Former Ada resident sentenced for killing inmate

May 4—A former Ada resident, who has a history of assaulting people while incarcerated, was recently sentenced to serve more than 20 years in federal prison for killing a fellow inmate.

Kenneth Leon Thomas Jr., 35, was sentenced to 270 months in prison for second-degree murder in Indian Country.

Thomas pleaded guilty to the charge in April 2023. As part of a plea agreement, Thomas could have been sentenced to any number of years up to life in prison.

The charge arose from an investigation by the Federal Bureau of Investigation.

The United States Attorney's Office for the Eastern District of Oklahoma reports that, according to investigators, on May 31, 2022, during a dispute over switching cells at the Davis Correctional Facility in Holdenville (since renamed the Allen Gamble Correctional Center), Thomas had an altercation with a fellow inmate and stabbed the inmate three times, killing him.

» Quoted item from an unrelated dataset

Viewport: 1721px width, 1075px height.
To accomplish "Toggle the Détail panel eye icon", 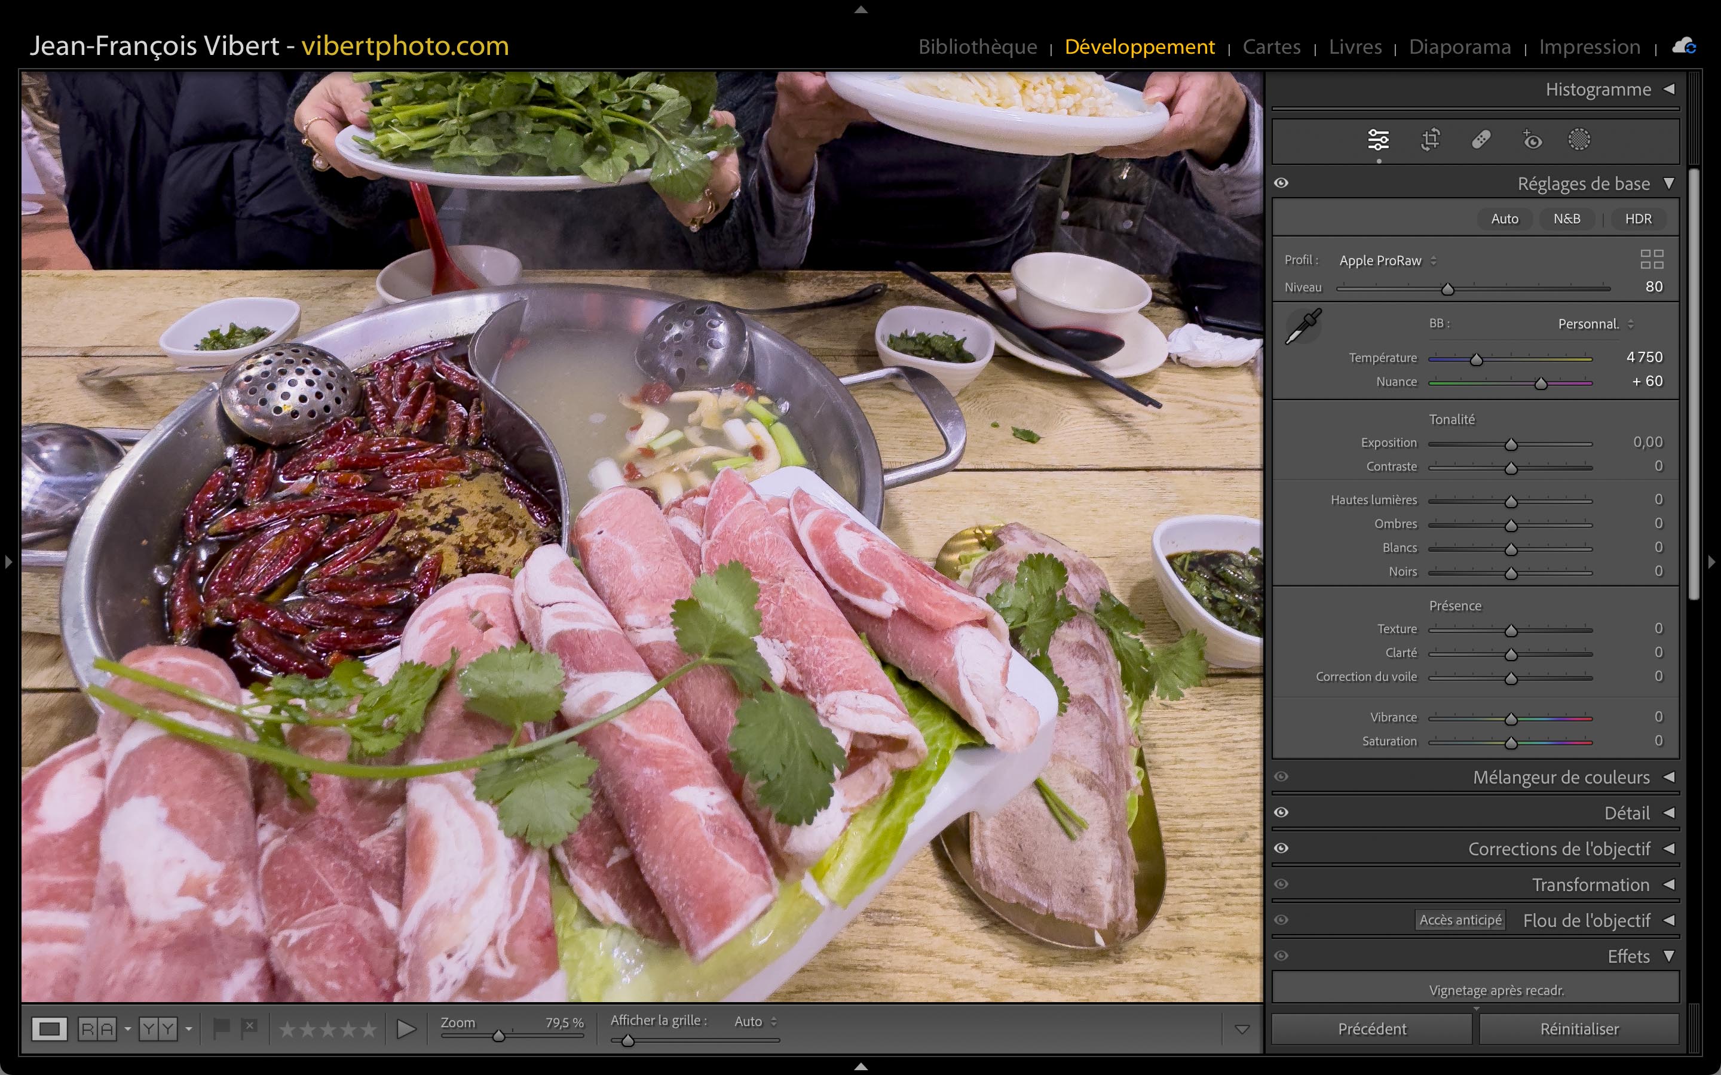I will pyautogui.click(x=1282, y=813).
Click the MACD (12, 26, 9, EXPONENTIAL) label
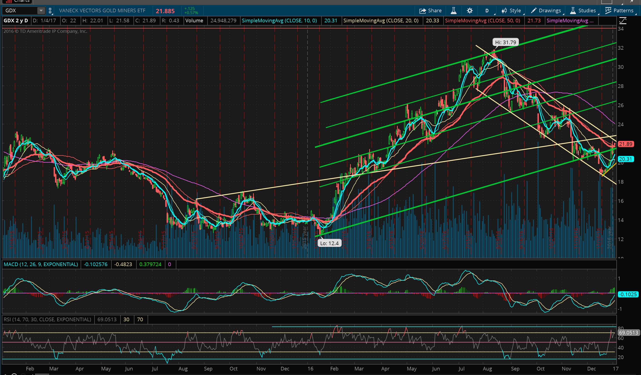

The crime occurred in Hughes County, within the boundaries of the Muscogee (Creek) Nation Reservation, in the Eastern District of Oklahoma.

In 2014, Thomas was charged in Pontotoc County District Court with two felonies — assault and battery on a detention officer and possession of a firearm after a former felony conviction.

After pleading no contest, he was sentenced to serve time in prison. While incarcerated at the Lawton Correctional Facility, he assaulted a correctional officer in December 2015, to which he later pleaded guilty.

At the time of the prison murder in Hughes County, Thomas was serving eight years for the assault on the correctional officer at the Lawton Correctional Facility.

Keith Starrett, U.S. district judge in the United States District Court for the Southern District of Mississippi, sitting by assignment, presided over the hearing in Muskogee.

Thomas will remain in custody of the U.S. Marshal pending transportation to a designated United States Bureau of Prisons facility to serve a non-paroleable sentence of incarceration.

Assistant United States Attorney Jordan Howanitz represented the United States.